## Required work
From the data below, repeat exactly the lines from the line with "Given: Select the" to the line with "You are a computer-use agent. This", both included.

======

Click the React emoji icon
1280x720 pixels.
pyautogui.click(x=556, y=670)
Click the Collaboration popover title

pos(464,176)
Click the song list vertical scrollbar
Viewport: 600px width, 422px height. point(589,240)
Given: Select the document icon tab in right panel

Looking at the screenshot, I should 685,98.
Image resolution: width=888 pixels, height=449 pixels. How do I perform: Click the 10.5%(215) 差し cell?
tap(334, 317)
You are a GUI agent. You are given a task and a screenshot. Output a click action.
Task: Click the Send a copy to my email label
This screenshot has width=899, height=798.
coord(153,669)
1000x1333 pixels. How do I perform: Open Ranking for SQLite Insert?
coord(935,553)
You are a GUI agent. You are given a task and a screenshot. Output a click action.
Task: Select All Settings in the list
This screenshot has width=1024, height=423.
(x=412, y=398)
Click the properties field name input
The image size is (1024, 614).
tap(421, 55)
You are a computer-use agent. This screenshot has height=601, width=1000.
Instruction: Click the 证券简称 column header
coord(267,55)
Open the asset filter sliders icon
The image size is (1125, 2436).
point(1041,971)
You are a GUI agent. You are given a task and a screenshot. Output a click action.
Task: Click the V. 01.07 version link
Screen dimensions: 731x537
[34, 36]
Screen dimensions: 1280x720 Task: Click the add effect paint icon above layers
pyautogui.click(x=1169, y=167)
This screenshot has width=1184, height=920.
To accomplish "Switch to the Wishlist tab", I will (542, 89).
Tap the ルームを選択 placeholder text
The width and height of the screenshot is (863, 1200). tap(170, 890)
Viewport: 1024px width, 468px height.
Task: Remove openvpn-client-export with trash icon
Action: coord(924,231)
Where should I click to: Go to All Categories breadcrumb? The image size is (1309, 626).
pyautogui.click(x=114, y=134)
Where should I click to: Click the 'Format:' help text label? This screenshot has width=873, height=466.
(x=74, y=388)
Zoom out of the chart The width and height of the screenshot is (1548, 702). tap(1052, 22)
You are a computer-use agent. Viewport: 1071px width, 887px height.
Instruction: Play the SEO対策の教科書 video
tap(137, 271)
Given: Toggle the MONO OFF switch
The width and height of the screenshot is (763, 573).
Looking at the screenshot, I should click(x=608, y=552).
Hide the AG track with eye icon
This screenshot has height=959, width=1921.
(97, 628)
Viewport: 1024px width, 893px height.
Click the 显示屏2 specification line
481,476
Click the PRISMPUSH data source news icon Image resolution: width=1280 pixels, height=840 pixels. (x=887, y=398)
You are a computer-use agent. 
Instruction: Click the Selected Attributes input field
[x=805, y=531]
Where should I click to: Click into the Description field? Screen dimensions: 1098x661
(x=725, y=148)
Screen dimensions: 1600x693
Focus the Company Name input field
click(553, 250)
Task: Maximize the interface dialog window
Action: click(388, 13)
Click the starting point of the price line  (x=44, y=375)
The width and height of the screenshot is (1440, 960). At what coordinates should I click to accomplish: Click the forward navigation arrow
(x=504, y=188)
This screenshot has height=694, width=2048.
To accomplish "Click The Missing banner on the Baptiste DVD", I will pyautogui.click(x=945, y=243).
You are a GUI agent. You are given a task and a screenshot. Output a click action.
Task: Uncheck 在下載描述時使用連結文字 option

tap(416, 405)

======

## Response
Given: Select the document icon tab in right panel

Looking at the screenshot, I should 685,98.
Image resolution: width=888 pixels, height=449 pixels. How do I perform: Click the 10.5%(215) 差し cell?
tap(334, 317)
You are a GUI agent. You are given a task and a screenshot. Output a click action.
Task: Click the Send a copy to my email label
This screenshot has width=899, height=798.
coord(153,669)
1000x1333 pixels. How do I perform: Open Ranking for SQLite Insert?
coord(935,553)
You are a GUI agent. You are given a task and a screenshot. Output a click action.
Task: Select All Settings in the list
This screenshot has width=1024, height=423.
(x=412, y=398)
Click the properties field name input
The image size is (1024, 614).
tap(421, 55)
You are a computer-use agent. This screenshot has height=601, width=1000.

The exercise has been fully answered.